Text section.
The CPU is a 65C02 cell imbedded in the Mikey IC. The specifics of its instruction set and register operations are found in the VT1 specification.

  1. CPU Cycle Timing
    While the number of CPU cycles for each instruction are defined in the VTI spec, the number of system 'ticks' used by each CPU cycle are defined here. Some cycles will require a fixed number of ticks, some will require a variable number of ticks based on the instruction that preceded it, and some will require a variable (and sometimes non- deterministic) number of ticks based on the functioning of other pieces of hardware in the system. In addition, the CPU can be paused by the video and refresh accesses, and it can be interrupted by the timers and the serial port. The point of listing all of these variances to the CPU timing numbers is to advise the programmer that CPU cycles can not be used as the timing elements in small software timers. Under certain specific circumstances, the environment will be sufficiently controlled to allow for small software timers (initial mag tape reading), but in general, that practice should be avoided.
    1. RAM Page Mode
      The RAMs used in the system have a page mode operation in which one of the control signals (RAS) is not repeated for each memory access. This allows the cycle to be shorter than a normal access cycle. The requirement for using a page mode cycle is that the current access is in the same 256 address page of memory as the previous access. While comparing current and previous addresses is certainly a valid method of determining if a page mode cycle can be used, it usually takes the same or more time than just repeating the control signal. As a result, page mode is often not used by many CPU designers.

      We use the method of decoding the current op-code to see if the next cycle could be a page mode cycle and then observing the other pertinent states of the system to see if some reason exists to NOT allow a page mode cycle. While this method is not 100% efficient in allowing all possible page mode opportunities, its silicon requirements are small and when properly designed it does not permit false page mode cycles. The CPU makes use of the page mode circuitry in its op-code reads. All writes and all data reads are done in normal memory cycles. A page mode op-code read takes 4 ticks, a normal read or write to RAM takes 5 ticks.

    2. Hardware Accesses, DTACK
      CPU accesses to hardware require an acknowledge signal (DTACK) from that hardware in order for the CPU cycle to proceed. These CPU accesses fall into 2 classes. One is for hardware that is always available and the other is for hardware that becomes available at a time not related to the CPU.

Tasks and exercises.
- a) Retype the rows from the one with "This screenshot has width=1456, height=819." to the one with "Looking at the screenshot, I should click(495, 22).", both included.
- b) Continue the text on CPU cycle timing from the point where it stops.
The text above and the rows that follow are separate, unrelated material.

Given data.
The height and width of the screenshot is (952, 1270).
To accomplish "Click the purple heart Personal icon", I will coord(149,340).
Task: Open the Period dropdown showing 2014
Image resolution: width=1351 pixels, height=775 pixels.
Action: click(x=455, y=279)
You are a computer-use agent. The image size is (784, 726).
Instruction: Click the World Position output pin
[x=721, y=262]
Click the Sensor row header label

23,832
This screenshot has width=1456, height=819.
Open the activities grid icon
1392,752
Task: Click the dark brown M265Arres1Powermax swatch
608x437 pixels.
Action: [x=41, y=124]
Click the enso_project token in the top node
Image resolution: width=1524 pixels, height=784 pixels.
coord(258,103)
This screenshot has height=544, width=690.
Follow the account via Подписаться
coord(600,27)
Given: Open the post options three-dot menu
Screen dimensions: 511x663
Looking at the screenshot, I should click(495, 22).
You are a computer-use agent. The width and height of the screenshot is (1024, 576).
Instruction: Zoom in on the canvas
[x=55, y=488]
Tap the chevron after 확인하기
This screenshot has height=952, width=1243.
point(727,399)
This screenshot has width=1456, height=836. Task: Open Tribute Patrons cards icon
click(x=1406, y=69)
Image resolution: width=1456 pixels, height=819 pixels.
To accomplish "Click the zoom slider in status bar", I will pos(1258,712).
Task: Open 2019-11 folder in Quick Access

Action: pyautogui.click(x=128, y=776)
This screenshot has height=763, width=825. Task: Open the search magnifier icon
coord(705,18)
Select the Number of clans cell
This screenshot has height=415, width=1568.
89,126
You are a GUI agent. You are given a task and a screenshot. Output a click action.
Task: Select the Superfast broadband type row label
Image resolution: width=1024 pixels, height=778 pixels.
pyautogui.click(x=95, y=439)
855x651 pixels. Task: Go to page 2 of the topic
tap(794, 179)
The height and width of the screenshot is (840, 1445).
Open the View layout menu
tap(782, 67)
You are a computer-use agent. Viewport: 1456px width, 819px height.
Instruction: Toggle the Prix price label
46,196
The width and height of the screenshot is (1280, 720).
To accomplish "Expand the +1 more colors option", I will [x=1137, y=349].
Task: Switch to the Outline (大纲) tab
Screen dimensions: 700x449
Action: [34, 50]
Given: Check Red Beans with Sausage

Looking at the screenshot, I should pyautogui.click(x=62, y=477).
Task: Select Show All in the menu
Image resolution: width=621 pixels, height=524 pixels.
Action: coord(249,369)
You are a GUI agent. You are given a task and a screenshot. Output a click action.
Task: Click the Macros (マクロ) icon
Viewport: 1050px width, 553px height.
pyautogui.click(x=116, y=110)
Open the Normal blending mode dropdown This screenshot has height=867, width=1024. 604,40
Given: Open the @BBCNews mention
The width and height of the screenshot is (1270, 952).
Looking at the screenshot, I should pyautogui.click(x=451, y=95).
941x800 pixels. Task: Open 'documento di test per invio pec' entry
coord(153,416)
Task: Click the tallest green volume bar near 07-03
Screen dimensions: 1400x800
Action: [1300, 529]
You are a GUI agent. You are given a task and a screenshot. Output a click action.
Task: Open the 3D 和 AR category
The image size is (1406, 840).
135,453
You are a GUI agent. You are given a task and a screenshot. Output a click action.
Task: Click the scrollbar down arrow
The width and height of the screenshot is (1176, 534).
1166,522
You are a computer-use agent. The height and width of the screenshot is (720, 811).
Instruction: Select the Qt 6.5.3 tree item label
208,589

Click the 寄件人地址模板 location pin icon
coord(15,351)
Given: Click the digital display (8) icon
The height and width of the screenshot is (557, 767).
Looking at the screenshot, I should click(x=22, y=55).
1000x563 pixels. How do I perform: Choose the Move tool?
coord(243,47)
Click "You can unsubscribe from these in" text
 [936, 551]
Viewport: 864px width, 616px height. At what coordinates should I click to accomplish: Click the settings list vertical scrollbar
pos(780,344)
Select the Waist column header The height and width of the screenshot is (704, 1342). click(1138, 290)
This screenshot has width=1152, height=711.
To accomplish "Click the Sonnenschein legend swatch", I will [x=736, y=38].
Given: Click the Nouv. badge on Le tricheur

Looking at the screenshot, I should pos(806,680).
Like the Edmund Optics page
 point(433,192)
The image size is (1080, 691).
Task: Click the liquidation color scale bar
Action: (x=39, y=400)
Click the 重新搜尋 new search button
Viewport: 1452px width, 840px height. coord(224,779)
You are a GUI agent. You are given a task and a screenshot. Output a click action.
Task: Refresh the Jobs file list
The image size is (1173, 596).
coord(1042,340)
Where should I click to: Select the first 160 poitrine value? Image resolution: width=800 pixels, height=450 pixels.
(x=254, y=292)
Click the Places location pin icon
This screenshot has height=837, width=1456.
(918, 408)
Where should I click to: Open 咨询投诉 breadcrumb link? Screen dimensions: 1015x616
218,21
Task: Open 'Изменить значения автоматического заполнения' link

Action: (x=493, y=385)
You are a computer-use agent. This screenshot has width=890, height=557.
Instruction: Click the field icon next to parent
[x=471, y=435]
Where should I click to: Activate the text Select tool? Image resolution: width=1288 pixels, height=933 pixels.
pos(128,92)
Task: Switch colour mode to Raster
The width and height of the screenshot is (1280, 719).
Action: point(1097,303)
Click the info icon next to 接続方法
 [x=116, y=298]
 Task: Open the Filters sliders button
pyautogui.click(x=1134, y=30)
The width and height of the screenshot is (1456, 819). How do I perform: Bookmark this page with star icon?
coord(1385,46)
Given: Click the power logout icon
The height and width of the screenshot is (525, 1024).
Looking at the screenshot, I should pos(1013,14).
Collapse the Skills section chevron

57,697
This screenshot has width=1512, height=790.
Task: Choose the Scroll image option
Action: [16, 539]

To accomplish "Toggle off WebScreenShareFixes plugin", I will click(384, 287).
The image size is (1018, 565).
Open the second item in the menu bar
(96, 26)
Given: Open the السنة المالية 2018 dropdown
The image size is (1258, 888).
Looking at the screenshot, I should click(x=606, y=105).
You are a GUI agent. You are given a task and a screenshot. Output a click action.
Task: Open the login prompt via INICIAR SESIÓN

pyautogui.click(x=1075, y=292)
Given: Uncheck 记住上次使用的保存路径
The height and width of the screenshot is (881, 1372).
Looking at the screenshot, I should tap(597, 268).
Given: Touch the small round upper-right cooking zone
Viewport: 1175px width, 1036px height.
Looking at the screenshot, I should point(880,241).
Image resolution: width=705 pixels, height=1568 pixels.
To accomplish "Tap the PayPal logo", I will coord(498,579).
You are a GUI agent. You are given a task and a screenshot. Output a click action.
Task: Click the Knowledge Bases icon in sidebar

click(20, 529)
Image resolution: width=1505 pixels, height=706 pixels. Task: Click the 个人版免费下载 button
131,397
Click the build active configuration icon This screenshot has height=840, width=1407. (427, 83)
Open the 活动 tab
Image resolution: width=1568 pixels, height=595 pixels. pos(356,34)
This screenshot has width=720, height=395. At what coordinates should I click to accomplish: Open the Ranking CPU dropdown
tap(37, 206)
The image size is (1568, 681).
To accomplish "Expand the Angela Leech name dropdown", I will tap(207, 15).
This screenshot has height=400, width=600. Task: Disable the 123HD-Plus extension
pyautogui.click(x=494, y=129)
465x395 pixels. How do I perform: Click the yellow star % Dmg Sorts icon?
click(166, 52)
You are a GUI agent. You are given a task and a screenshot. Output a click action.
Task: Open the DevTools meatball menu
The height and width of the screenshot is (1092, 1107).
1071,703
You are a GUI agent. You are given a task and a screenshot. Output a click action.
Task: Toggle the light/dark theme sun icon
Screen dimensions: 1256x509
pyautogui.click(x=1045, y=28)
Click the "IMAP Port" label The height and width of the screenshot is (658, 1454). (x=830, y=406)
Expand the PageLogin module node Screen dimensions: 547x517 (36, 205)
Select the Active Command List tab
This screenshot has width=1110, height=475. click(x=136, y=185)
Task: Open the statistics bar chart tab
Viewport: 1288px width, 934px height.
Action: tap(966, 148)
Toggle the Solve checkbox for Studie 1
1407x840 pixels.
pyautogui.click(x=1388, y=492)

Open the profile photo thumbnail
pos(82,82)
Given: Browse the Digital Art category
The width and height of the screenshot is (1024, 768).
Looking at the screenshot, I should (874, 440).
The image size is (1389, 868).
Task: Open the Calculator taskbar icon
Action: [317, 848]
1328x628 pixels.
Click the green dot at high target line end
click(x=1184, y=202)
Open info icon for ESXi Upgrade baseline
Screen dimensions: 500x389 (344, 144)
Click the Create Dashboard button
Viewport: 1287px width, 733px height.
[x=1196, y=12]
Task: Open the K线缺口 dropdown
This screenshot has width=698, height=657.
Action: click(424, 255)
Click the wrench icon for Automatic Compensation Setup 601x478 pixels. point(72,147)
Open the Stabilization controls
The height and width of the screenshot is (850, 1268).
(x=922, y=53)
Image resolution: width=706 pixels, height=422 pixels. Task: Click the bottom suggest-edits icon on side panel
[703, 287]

Set of answers.
- a)
This screenshot has width=1456, height=819.
Open the activities grid icon
1392,752
Task: Click the dark brown M265Arres1Powermax swatch
608x437 pixels.
Action: [x=41, y=124]
Click the enso_project token in the top node
Image resolution: width=1524 pixels, height=784 pixels.
coord(258,103)
This screenshot has height=544, width=690.
Follow the account via Подписаться
coord(600,27)
Given: Open the post options three-dot menu
Screen dimensions: 511x663
Looking at the screenshot, I should click(495, 22).

- b)
      For always available hardware, the DTACK can be generated from the address decode and not cause the cycle to be longer than a RAM read or write cycle (5 ticks). Writes to Suzy are handled as 'always available' whether or not Suzy is actually available.

      For eventually available hardware, (some of Suzy and some of Mikey), the DTACK is generated as a combination of the address decode, sometimes the column strobe, and the particular hardware being accessed. This cycle has a minimum requirement of 5 ticks and a maximum requirement of 128 ticks (probable actual maximum of 40). The maximum is not related to the CPU, it is required to prevent video and refresh underflows. All writes to Suzy are 'Blind' in that the write cycle is always 5 ticks long and does not get a DTACK. Suzy will accept the data immediately and then place it internally as required. The maximum time required for this internal placement is 6 ticks (except for writes to the game cart). This is less than the fastest turnaround time for 2 sequential writes to Suzy, so no collisions will occur. Poof for unsafe addresses. Some of the hardware in Mikey is constructed of Dual Ported RAMs addressed in a cyclical manner. These DPRAMs will have a maximum latency equal to their cycle time (1.25 us).

      Some of the hardware in Suzy is also constructed of Dual Ported RAMs. These RAMs are not cycling, but their latency is still slightly variable (+1 tick, -0) due to clock synchronization.

      The CPU accessible addresses in both Mikey and Suzy are not all readable and writable. See the hardware address appendix (appx 2) for the specifics.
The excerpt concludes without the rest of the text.